Output the data in full. Keep every entry exactly as written.
··· Supplied records
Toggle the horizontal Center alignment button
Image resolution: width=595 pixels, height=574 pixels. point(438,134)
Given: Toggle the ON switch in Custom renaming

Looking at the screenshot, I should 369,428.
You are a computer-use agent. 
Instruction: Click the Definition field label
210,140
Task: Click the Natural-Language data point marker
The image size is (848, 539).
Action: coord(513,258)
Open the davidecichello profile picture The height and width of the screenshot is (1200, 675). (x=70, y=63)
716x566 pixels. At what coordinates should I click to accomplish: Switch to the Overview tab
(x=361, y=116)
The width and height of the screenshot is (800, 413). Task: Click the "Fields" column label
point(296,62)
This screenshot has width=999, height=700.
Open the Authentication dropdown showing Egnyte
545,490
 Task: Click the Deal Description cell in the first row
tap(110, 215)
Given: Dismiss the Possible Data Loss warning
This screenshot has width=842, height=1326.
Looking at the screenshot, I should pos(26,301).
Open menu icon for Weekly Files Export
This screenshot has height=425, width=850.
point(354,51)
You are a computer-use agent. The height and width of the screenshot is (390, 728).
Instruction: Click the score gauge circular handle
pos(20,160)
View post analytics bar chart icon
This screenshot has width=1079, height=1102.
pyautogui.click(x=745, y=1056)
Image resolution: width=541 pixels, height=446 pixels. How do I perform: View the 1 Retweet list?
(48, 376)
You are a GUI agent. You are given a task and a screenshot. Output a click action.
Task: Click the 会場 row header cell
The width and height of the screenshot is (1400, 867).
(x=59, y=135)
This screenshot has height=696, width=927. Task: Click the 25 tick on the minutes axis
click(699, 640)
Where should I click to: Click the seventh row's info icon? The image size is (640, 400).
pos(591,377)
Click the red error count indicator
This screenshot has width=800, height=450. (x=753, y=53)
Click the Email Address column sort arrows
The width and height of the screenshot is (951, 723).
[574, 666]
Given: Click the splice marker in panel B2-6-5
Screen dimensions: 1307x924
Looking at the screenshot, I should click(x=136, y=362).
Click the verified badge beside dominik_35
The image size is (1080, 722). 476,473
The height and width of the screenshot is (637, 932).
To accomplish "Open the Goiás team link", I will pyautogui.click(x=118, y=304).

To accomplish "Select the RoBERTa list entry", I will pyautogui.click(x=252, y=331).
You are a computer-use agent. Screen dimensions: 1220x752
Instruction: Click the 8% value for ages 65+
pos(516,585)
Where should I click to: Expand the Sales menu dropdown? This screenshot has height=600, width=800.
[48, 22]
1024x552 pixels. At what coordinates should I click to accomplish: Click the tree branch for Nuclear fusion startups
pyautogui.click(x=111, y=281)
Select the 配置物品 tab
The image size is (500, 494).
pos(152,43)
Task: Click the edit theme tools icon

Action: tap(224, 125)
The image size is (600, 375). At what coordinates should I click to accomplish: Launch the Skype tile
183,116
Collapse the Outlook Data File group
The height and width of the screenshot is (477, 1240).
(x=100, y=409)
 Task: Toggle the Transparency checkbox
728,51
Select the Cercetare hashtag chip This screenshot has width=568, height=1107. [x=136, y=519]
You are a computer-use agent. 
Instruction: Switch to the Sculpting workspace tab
······
• Response to the task:
Toggle the horizontal Center alignment button
Image resolution: width=595 pixels, height=574 pixels. point(438,134)
Given: Toggle the ON switch in Custom renaming

Looking at the screenshot, I should 369,428.
You are a computer-use agent. 
Instruction: Click the Definition field label
210,140
Task: Click the Natural-Language data point marker
The image size is (848, 539).
Action: coord(513,258)
Open the davidecichello profile picture The height and width of the screenshot is (1200, 675). (x=70, y=63)
716x566 pixels. At what coordinates should I click to accomplish: Switch to the Overview tab
(x=361, y=116)
The width and height of the screenshot is (800, 413). Task: Click the "Fields" column label
point(296,62)
This screenshot has width=999, height=700.
Open the Authentication dropdown showing Egnyte
545,490
 Task: Click the Deal Description cell in the first row
tap(110, 215)
Given: Dismiss the Possible Data Loss warning
This screenshot has width=842, height=1326.
Looking at the screenshot, I should pos(26,301).
Open menu icon for Weekly Files Export
This screenshot has height=425, width=850.
point(354,51)
You are a computer-use agent. The height and width of the screenshot is (390, 728).
Instruction: Click the score gauge circular handle
pos(20,160)
View post analytics bar chart icon
This screenshot has width=1079, height=1102.
pyautogui.click(x=745, y=1056)
Image resolution: width=541 pixels, height=446 pixels. How do I perform: View the 1 Retweet list?
(48, 376)
You are a GUI agent. You are given a task and a screenshot. Output a click action.
Task: Click the 会場 row header cell
The width and height of the screenshot is (1400, 867).
(x=59, y=135)
This screenshot has height=696, width=927. Task: Click the 25 tick on the minutes axis
click(699, 640)
Where should I click to: Click the seventh row's info icon? The image size is (640, 400).
pos(591,377)
Click the red error count indicator
This screenshot has width=800, height=450. (x=753, y=53)
Click the Email Address column sort arrows
The width and height of the screenshot is (951, 723).
[574, 666]
Given: Click the splice marker in panel B2-6-5
Screen dimensions: 1307x924
Looking at the screenshot, I should click(x=136, y=362).
Click the verified badge beside dominik_35
The image size is (1080, 722). 476,473
The height and width of the screenshot is (637, 932).
To accomplish "Open the Goiás team link", I will pyautogui.click(x=118, y=304).

To accomplish "Select the RoBERTa list entry", I will pyautogui.click(x=252, y=331).
You are a computer-use agent. Screen dimensions: 1220x752
Instruction: Click the 8% value for ages 65+
pos(516,585)
Where should I click to: Expand the Sales menu dropdown? This screenshot has height=600, width=800.
[48, 22]
1024x552 pixels. At what coordinates should I click to accomplish: Click the tree branch for Nuclear fusion startups
pyautogui.click(x=111, y=281)
Select the 配置物品 tab
The image size is (500, 494).
pos(152,43)
Task: Click the edit theme tools icon

Action: tap(224, 125)
The image size is (600, 375). At what coordinates should I click to accomplish: Launch the Skype tile
183,116
Collapse the Outlook Data File group
The height and width of the screenshot is (477, 1240).
(x=100, y=409)
 Task: Toggle the Transparency checkbox
728,51
Select the Cercetare hashtag chip This screenshot has width=568, height=1107. [x=136, y=519]
You are a computer-use agent. 
Instruction: Switch to the Sculpting workspace tab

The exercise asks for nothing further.